▶ **Goal of the exercise**: Put the listing, from its first line through the line holding "coordinates (973, 18)." inclusive, into a JSON list of strings with one string per line. Leave out blank lines.

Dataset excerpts
_ _ _ _ _ _ _

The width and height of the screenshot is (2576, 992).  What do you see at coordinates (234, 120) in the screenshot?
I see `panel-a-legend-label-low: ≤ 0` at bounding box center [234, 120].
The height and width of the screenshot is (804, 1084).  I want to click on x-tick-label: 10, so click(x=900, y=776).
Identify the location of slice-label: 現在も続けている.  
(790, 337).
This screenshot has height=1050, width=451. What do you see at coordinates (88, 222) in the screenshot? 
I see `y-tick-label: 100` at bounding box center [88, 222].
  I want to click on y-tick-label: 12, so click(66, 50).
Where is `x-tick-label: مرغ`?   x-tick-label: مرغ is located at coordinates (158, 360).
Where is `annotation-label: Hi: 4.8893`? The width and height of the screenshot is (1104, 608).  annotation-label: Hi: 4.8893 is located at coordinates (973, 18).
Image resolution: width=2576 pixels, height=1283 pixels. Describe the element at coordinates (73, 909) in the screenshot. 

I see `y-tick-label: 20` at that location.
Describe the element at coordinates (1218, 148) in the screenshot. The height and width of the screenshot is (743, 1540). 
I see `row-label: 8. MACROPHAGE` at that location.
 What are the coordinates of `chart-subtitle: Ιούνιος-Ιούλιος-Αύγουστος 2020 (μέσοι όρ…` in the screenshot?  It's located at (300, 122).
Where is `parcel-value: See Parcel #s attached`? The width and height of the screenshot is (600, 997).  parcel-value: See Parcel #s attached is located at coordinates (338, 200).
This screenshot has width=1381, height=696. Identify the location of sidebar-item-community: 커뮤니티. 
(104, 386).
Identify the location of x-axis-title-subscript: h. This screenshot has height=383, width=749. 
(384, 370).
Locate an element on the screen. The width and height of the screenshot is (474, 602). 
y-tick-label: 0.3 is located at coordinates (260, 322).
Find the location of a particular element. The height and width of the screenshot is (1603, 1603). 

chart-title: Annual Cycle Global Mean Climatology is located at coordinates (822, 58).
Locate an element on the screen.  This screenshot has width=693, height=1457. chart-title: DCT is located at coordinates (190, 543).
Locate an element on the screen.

_ _ _ _ _ _ _

▶ **Task result**:
[
  "The width and height of the screenshot is (2576, 992).  What do you see at coordinates (234, 120) in the screenshot?",
  "I see `panel-a-legend-label-low: ≤ 0` at bounding box center [234, 120].",
  "The height and width of the screenshot is (804, 1084).  I want to click on x-tick-label: 10, so click(x=900, y=776).",
  "Identify the location of slice-label: 現在も続けている.  ",
  "(790, 337).",
  "This screenshot has height=1050, width=451. What do you see at coordinates (88, 222) in the screenshot? ",
  "I see `y-tick-label: 100` at bounding box center [88, 222].",
  "  I want to click on y-tick-label: 12, so click(66, 50).",
  "Where is `x-tick-label: مرغ`?   x-tick-label: مرغ is located at coordinates (158, 360).",
  "Where is `annotation-label: Hi: 4.8893`? The width and height of the screenshot is (1104, 608).  annotation-label: Hi: 4.8893 is located at coordinates (973, 18)."
]